Is there something I have to explicitly add to the code above to have it connect via the proxy?

Best Regards

Steffen

[Michael Klishin]

Your next steps should be

 * Clarifying with the network security guys what port *exactly* they open
 * Clarifying with them what proxy type they are talking about

[sslay...@googlemail.com]

Just asked them:

It seems they are running a HTTP proxy listening on port 8080. According to them, AMQP works with it.... Can't believe it though...

[Michael Klishin]

AMQP 0-9-1 or 1.0 only need TCP, they don’t really care for proxies or support it in special way.
*Client libraries* may or may not support connections through proxies.

By overriding ITcpClient and SockerFrameFactory you can use HTTP proxy tunnelling.

See https://github.com/rabbitmq/rabbitmq-dotnet-client/blob/master/projects/client/RabbitMQ.Client/src/client/api/ITcpClient.cs,
https://github.com/rabbitmq/rabbitmq-dotnet-client/blob/98567840f2246cb9f8bfba7871d040b91ae0e6e3/projects/client/RabbitMQ.Client/src/client/impl/SocketFrameHandler.cs#L80,
and https://github.com/rabbitmq/rabbitmq-dotnet-client/pull/115 for examples (the latter PR was partially reverted in our
4.0 client).

But it would be easier to everyone if you had a TCP proxy in place (HAproxy, AWS ELB, etc).
They are generally completely transparent to RabbitMQ clients.

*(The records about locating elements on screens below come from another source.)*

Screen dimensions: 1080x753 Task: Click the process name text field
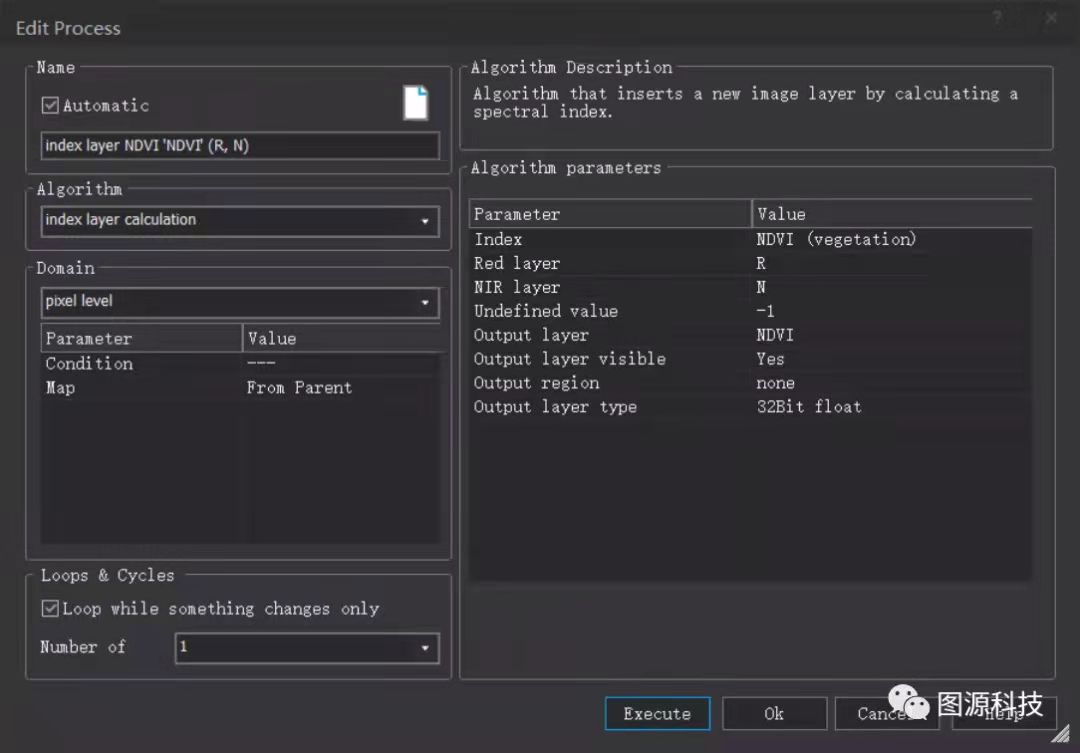click(x=240, y=146)
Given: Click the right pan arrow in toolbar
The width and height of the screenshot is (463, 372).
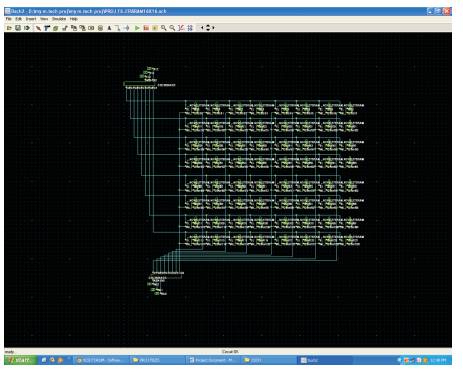Looking at the screenshot, I should pos(213,28).
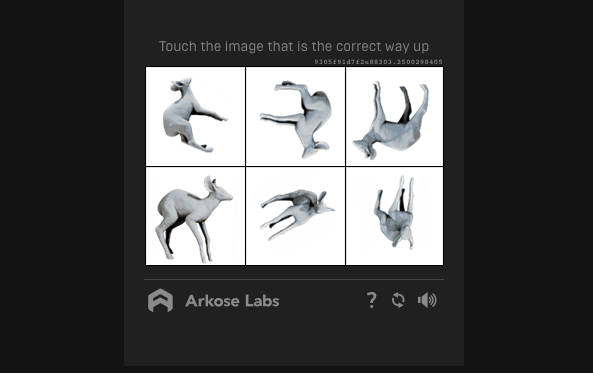Click the challenge ID code above grid
This screenshot has width=593, height=373.
(x=378, y=62)
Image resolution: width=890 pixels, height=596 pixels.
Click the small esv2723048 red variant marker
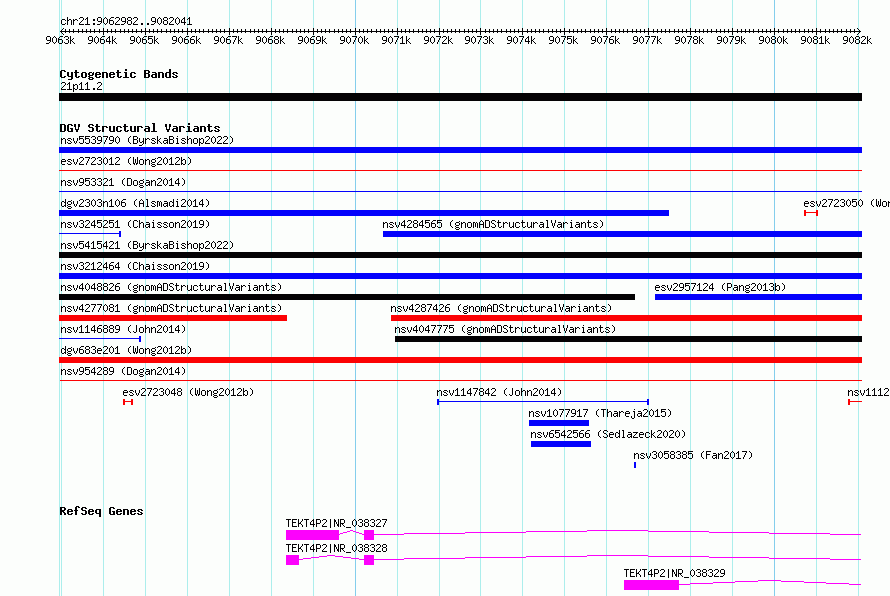[x=128, y=402]
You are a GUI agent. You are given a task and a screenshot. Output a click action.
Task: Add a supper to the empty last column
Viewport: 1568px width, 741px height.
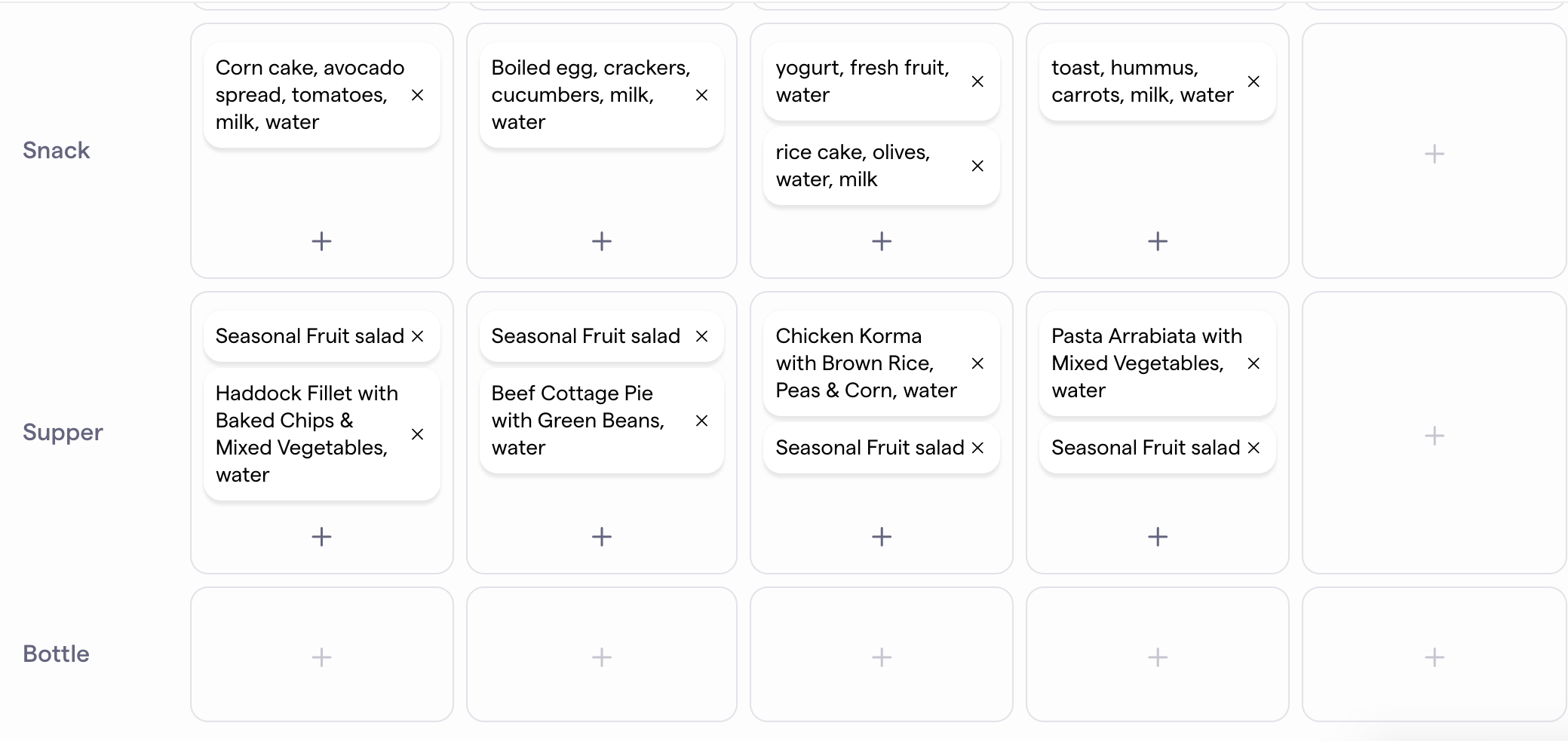pyautogui.click(x=1435, y=436)
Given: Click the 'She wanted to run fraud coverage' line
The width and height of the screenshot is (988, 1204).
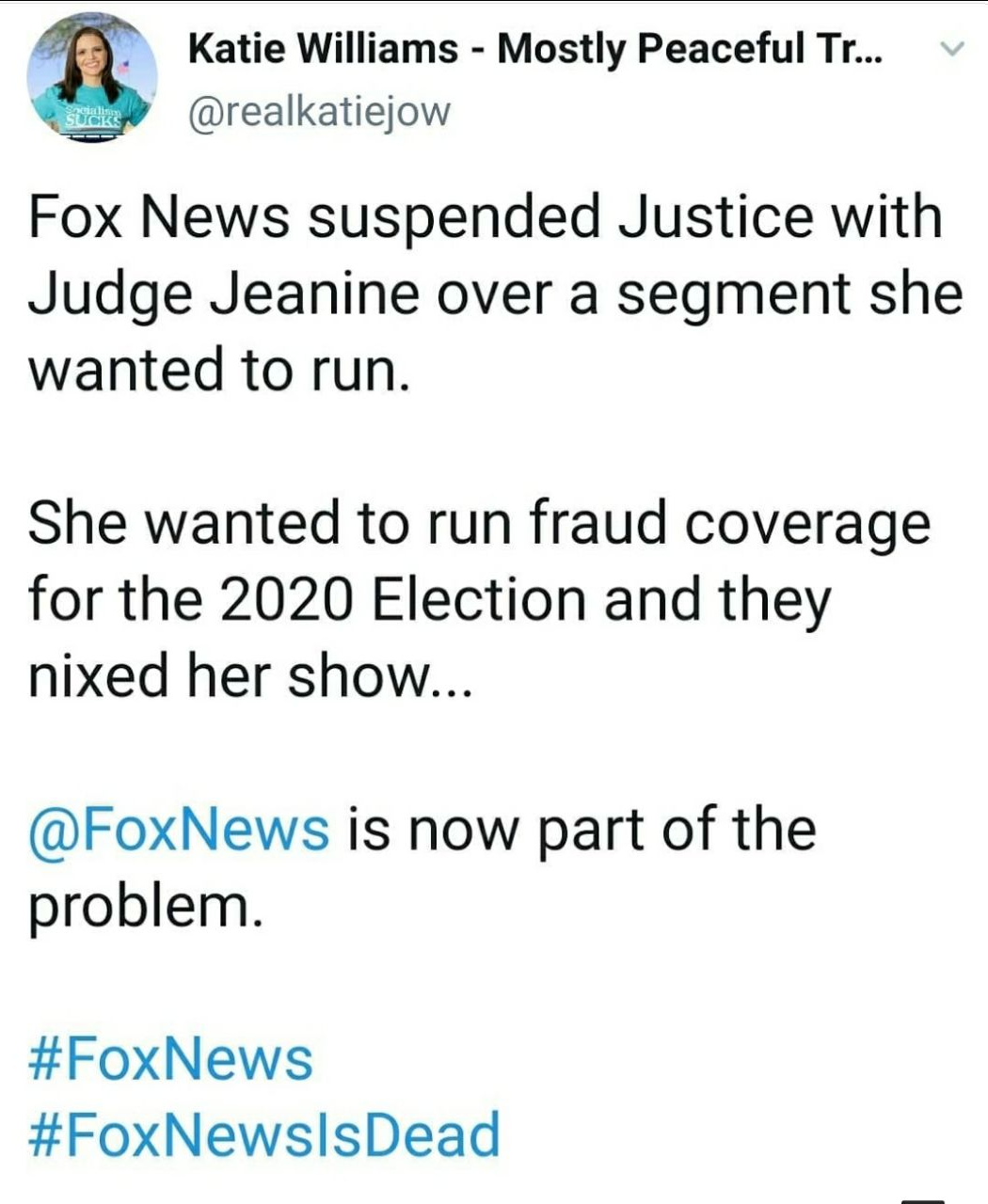Looking at the screenshot, I should 479,522.
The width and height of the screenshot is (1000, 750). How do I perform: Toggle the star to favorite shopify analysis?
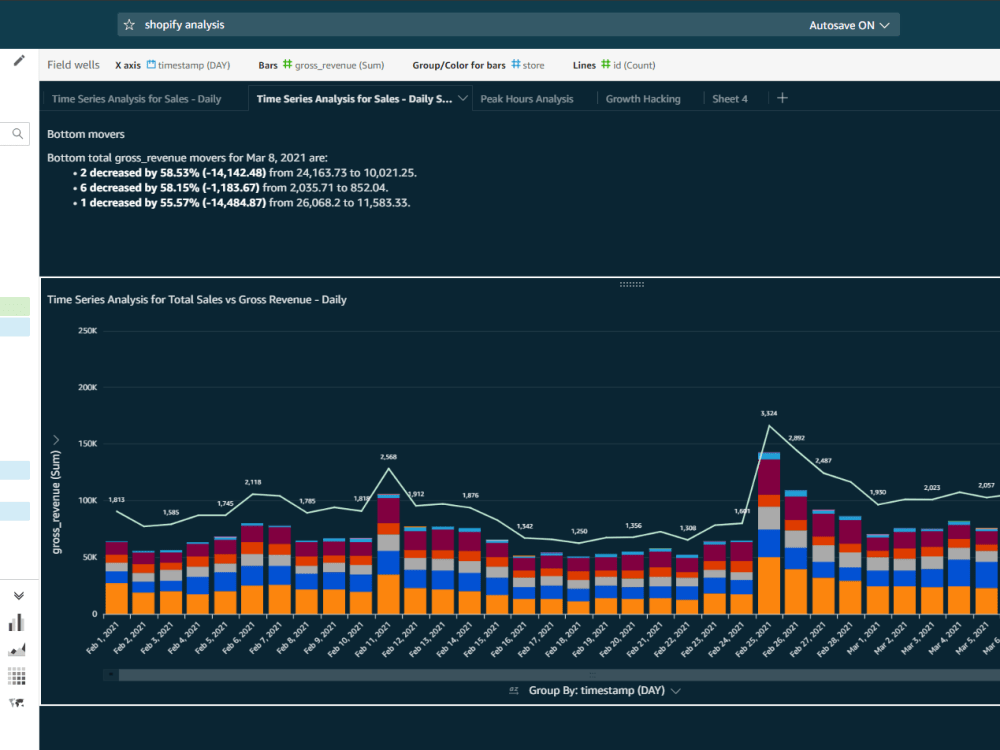[x=128, y=22]
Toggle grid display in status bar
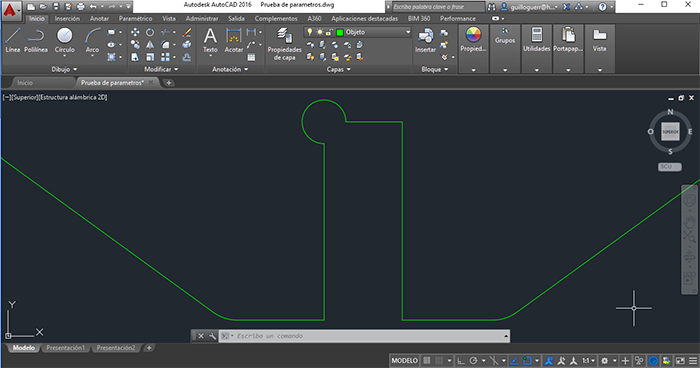700x368 pixels. click(427, 360)
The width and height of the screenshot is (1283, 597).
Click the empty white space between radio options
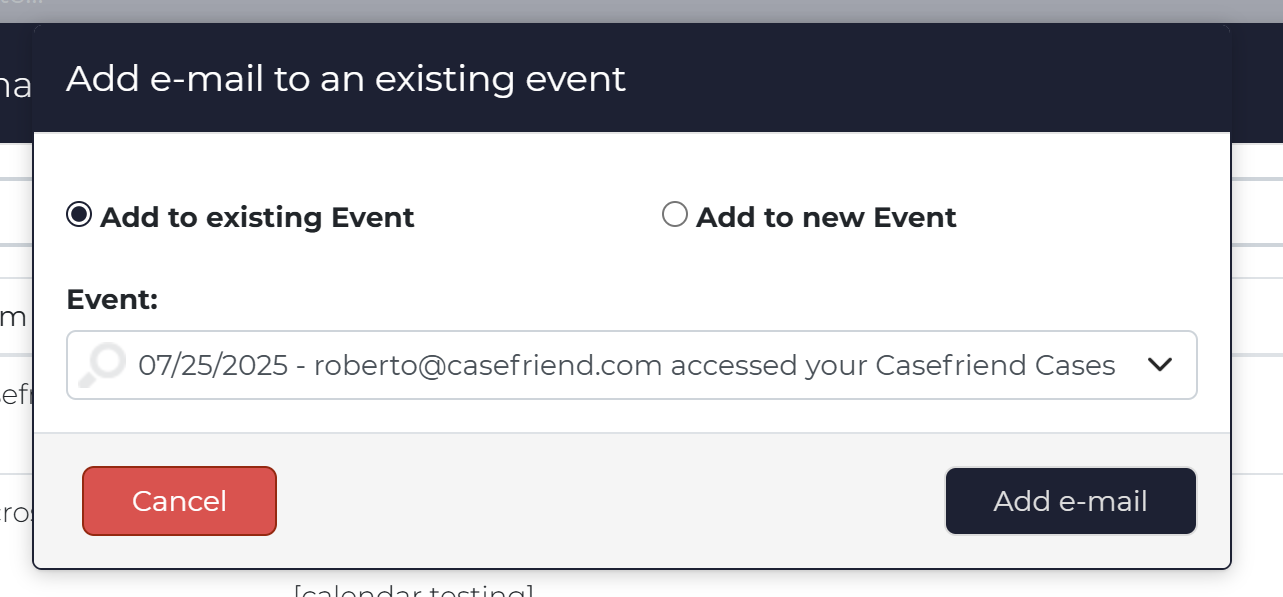coord(538,217)
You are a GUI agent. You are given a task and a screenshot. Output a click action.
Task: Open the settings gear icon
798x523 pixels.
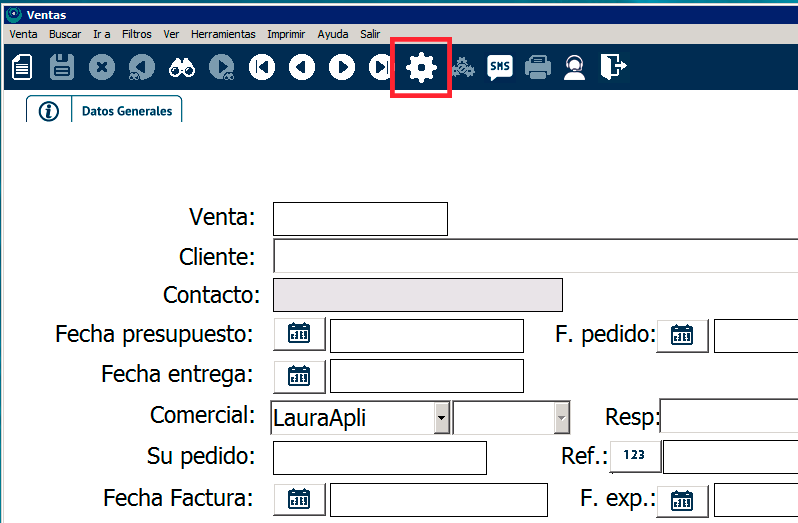coord(421,67)
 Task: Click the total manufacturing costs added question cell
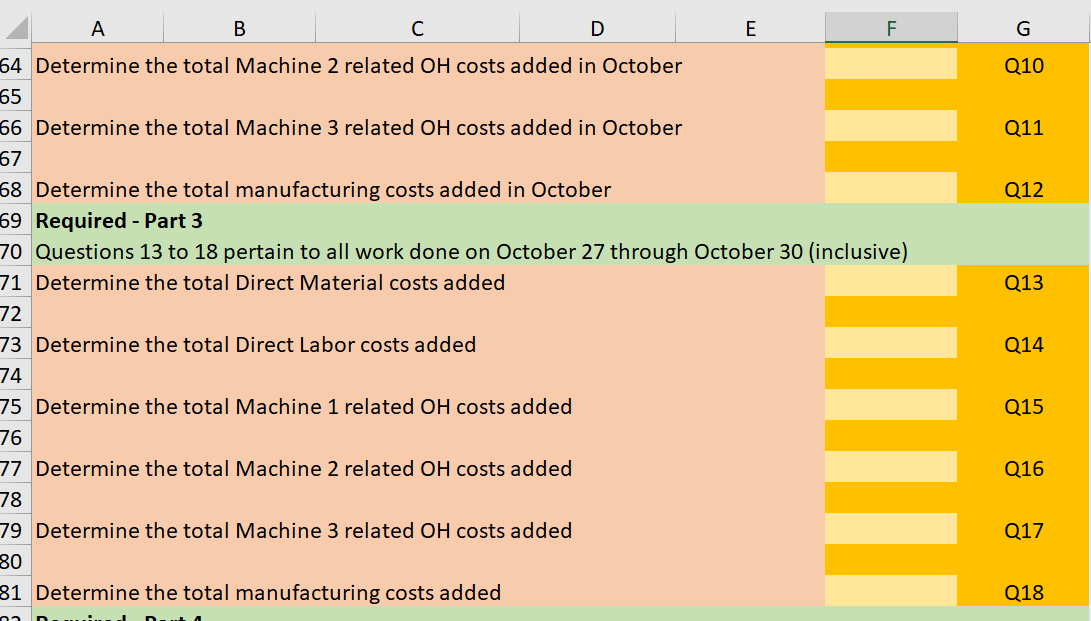300,592
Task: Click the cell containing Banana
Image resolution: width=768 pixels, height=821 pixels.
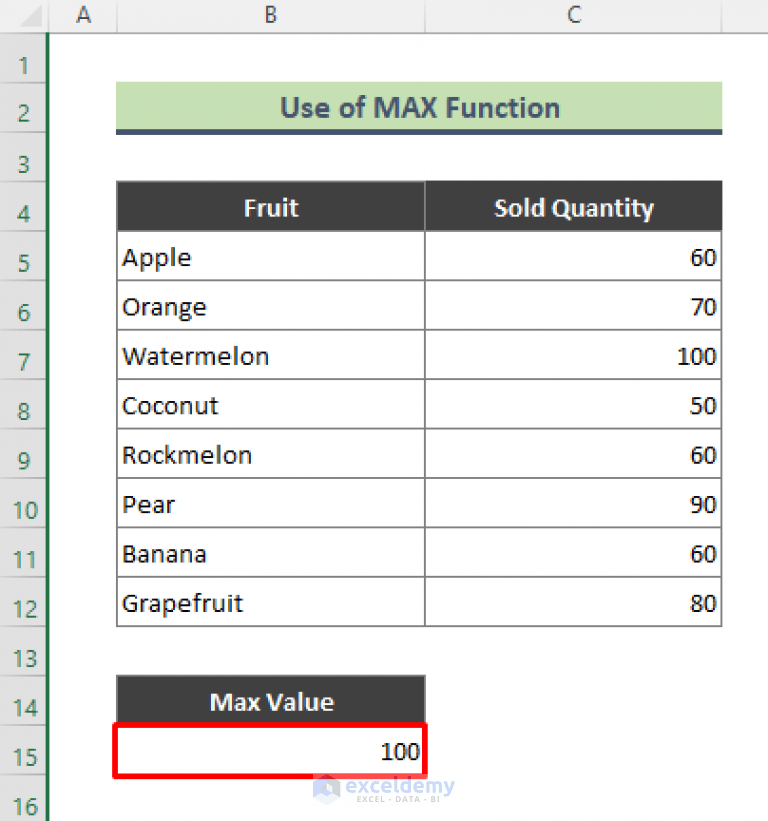Action: pos(270,553)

On 8 December 2016 at 13:16:35, sslayer1980 via rabbitmq-users (rabbitm...@googlegroups.com) wrote:
> Just asked them:
>
> It seems they are running a HTTP proxy listening on port 8080. According to
> them, AMQP works with it.... Can't believe it though...
>
> Am Donnerstag, 8. Dezember 2016 11:03:39 UTC+1 schrieb Michael Klishin:
> >
> > Your next steps should be
> >
> > * Clarifying with the network security guys what port *exactly* they open
> > * Clarifying with them what proxy type they are talking about
> >

> > On 8 December 2016 at 13:02:20, sslayer1980 via rabbitmq-users (

[Michael Klishin]

And another relevant piece of code:
https://github.com/rabbitmq/rabbitmq-dotnet-client/blob/master/projects/client/RabbitMQ.Client/src/client/api/ConnectionFactoryBase.cs#L59

[sslay...@googlemail.com]

Turns out the "working example" was indeed using TunnelingTcpClient. It works, but as I understood, this is merely undocumented and can be considered experimental, and should not be used in a 24/7 production environment. Am I right?

[Michael Klishin]

It was removed at a later point but the interface is still in place and you can implement it.
This is certainly a novel feature that’s not particularly battle tested. That’s why we recommended
a TCP proxy instead.

On 8 December 2016 at 16:07:41, sslayer1980 via rabbitmq-users (rabbitm...@googlegroups.com) wrote:
> Turns out the "working example" was indeed using TunnelingTcpClient. It
> works, but as I understood, this is merely undocumented and can be
> considered experimental, and should not be used in a 24/7 production
> environment. Am I right?
>
> Am Donnerstag, 8. Dezember 2016 11:26:19 UTC+1 schrieb Michael Klishin:
> >
> > AMQP 0-9-1 or 1.0 only need TCP, they don’t really care for proxies or
> > support it in special way.
> > *Client libraries* may or may not support connections through proxies.
> >
> > By overriding ITcpClient and SockerFrameFactory you can use HTTP proxy
> > tunnelling.
> >
> > See
> > https://github.com/rabbitmq/rabbitmq-dotnet-client/blob/master/projects/client/RabbitMQ.Client/src/client/api/ITcpClient.cs,
> >
> >
> > https://github.com/rabbitmq/rabbitmq-dotnet-client/blob/98567840f2246cb9f8bfba7871d040b91ae0e6e3/projects/client/RabbitMQ.Client/src/client/impl/SocketFrameHandler.cs#L80,
> >
> > and https://github.com/rabbitmq/rabbitmq-dotnet-client/pull/115 for
> > examples (the latter PR was partially reverted in our
> > 4.0 client).
> >
> > But it would be easier to everyone if you had a TCP proxy in place
> > (HAproxy, AWS ELB, etc).
> > They are generally completely transparent to RabbitMQ clients.
> >
> > On 8 December 2016 at 13:16:35, sslayer1980 via rabbitmq-users (

[sslay...@googlemail.com]

Thanks Michael for your help, it's very appreciated :)

I think I'll go for direct firewall rule for the time being.